TO DO
Leave the pictures out. Return the rest of the listing below exactly.

EXERCISE MATERIALS
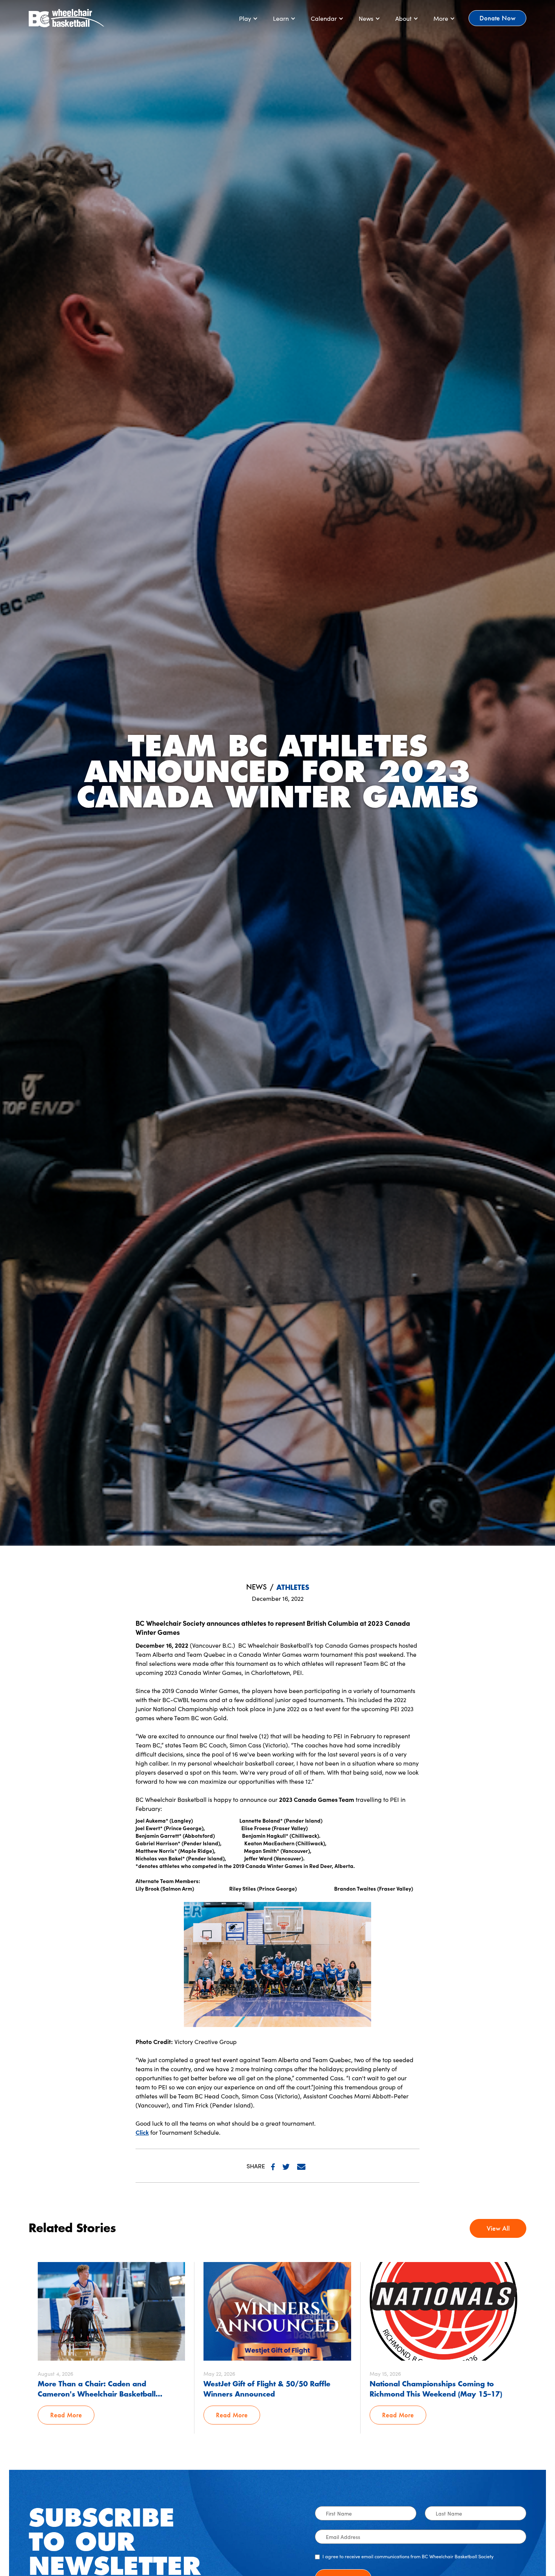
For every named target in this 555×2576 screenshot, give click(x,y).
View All (498, 2228)
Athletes (292, 1587)
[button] (248, 18)
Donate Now (497, 18)
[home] (66, 18)
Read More (66, 2415)
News (256, 1586)
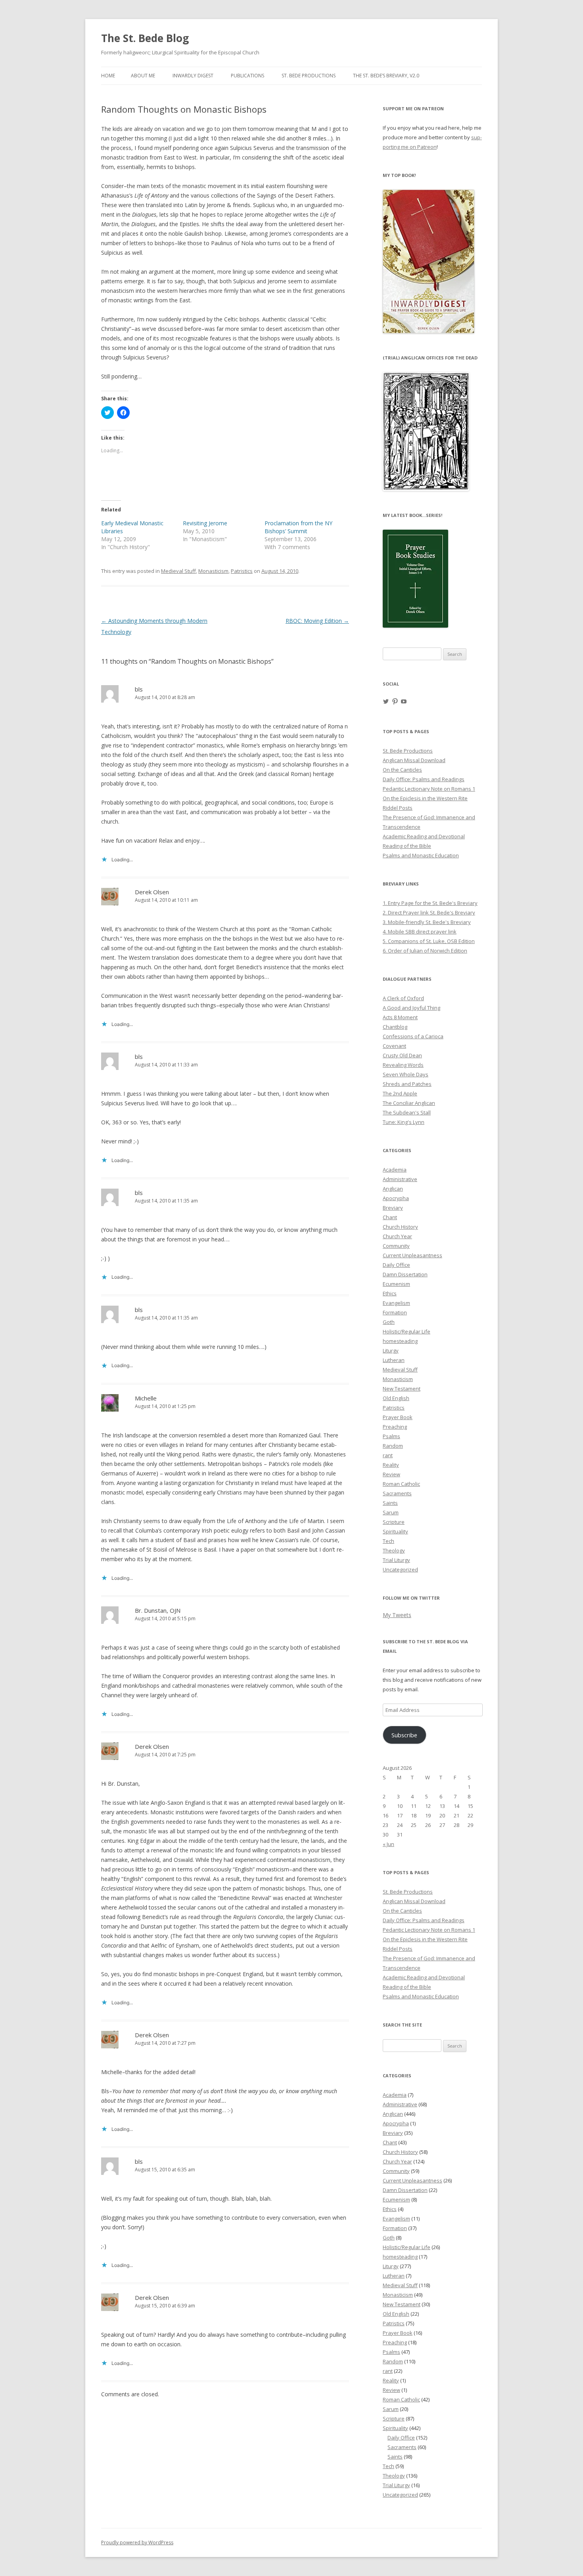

TASK RESULT
For every named target in this 555×2576 screenshot, give click(x,y).
View All (498, 2228)
Athletes (292, 1587)
[button] (248, 18)
Donate Now (497, 18)
[home] (66, 18)
Read More (66, 2415)
News (256, 1586)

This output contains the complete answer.